Please collect every line below that contains the word "will", copying each one in full.

>> Begin RECORD EXTRACTS

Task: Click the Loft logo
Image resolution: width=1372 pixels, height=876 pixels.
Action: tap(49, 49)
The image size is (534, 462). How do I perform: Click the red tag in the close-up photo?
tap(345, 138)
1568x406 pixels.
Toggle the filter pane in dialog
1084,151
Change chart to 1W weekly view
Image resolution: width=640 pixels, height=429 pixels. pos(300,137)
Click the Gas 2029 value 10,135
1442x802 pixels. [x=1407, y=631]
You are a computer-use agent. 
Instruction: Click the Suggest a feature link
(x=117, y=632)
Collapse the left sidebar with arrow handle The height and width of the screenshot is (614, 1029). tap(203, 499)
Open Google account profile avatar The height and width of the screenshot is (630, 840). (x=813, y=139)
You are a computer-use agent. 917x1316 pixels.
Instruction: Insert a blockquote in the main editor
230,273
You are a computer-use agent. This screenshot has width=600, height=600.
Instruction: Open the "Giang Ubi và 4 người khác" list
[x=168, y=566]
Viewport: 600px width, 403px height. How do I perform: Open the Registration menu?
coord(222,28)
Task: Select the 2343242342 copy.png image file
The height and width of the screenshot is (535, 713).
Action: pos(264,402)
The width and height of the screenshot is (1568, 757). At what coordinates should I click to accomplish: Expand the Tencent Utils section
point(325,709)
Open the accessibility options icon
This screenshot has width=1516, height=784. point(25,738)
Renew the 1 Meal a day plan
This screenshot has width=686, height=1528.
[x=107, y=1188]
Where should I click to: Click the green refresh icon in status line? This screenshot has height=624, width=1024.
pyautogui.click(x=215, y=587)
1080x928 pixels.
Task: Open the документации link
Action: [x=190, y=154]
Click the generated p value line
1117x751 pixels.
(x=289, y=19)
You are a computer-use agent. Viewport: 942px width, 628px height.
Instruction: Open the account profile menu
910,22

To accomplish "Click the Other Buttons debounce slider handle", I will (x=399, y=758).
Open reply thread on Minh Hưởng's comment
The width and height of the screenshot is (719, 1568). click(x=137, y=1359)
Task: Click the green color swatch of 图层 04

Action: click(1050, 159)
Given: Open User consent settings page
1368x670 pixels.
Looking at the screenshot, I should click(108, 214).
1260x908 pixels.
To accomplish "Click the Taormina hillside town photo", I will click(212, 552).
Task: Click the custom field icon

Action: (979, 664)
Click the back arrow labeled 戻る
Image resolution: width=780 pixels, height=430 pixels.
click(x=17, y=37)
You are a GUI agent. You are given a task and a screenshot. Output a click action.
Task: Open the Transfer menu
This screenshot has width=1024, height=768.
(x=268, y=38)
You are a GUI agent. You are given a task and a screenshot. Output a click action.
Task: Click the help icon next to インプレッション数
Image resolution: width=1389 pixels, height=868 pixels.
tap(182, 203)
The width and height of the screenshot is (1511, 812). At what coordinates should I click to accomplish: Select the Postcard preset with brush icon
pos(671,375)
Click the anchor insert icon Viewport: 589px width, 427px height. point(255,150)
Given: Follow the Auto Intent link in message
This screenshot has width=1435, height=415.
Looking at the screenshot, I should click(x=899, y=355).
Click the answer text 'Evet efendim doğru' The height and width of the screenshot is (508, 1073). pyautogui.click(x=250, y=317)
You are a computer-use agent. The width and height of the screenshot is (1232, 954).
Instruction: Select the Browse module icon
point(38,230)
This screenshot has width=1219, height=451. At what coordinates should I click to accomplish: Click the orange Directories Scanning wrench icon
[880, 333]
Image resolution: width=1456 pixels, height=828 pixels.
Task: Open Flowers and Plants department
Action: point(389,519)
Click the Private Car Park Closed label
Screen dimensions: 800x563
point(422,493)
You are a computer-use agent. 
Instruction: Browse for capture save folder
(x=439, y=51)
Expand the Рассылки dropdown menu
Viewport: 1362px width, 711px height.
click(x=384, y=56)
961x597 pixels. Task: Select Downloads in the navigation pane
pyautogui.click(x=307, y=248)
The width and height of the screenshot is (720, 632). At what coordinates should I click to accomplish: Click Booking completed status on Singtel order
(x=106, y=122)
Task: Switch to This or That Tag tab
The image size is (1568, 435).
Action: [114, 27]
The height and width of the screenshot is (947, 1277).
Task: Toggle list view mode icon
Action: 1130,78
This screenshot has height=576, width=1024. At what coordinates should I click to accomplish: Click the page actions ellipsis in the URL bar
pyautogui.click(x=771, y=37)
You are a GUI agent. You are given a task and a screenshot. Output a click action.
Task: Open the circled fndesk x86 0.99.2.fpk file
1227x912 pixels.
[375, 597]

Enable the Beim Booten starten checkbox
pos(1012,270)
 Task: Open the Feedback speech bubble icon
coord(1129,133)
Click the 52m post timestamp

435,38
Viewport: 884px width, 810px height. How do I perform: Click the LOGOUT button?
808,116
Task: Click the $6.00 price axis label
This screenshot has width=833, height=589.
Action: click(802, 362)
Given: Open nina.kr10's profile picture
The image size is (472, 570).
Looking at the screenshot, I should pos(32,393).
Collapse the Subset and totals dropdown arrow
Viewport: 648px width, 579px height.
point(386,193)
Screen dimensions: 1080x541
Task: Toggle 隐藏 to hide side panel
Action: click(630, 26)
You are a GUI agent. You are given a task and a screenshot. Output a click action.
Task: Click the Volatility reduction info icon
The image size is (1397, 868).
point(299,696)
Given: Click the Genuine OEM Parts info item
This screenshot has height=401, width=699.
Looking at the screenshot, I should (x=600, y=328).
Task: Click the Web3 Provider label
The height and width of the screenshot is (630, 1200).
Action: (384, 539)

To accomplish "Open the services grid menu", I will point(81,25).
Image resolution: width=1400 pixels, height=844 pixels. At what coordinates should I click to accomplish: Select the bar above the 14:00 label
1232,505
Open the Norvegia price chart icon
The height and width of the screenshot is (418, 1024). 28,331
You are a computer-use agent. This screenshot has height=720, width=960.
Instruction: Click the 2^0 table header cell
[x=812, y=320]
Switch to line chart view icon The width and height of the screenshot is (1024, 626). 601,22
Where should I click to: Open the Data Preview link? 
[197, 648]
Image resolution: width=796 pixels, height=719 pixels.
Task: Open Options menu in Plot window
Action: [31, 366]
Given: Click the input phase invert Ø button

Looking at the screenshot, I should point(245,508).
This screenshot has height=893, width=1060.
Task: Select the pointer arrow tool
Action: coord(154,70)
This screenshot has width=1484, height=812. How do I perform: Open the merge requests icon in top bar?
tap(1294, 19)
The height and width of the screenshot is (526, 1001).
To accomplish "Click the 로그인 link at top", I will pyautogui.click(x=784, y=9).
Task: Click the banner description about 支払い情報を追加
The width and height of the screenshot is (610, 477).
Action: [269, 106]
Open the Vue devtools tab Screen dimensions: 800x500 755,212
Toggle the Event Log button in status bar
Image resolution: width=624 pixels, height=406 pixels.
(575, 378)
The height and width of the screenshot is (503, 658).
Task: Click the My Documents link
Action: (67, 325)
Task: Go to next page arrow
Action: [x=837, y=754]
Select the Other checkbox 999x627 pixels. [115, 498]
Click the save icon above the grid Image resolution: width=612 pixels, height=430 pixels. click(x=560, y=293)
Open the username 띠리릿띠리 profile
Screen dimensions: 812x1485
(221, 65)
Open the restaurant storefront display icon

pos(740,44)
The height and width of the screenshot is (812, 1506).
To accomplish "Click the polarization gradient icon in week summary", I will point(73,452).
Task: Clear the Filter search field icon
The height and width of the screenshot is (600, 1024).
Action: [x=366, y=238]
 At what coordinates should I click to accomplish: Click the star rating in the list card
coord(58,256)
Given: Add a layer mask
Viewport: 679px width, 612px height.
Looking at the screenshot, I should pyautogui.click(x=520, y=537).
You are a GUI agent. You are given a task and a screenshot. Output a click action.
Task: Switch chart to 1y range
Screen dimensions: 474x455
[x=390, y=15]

>> End RECORD EXTRACTS

• _ANSWER TO THIS PROBLEM_
To accomplish "Click the Other Buttons debounce slider handle", I will (x=399, y=758).
To accomplish "Click the Taormina hillside town photo", I will click(212, 552).
To accomplish "Open the services grid menu", I will point(81,25).
To accomplish "Click the 로그인 link at top", I will pyautogui.click(x=784, y=9).
To accomplish "Click the polarization gradient icon in week summary", I will point(73,452).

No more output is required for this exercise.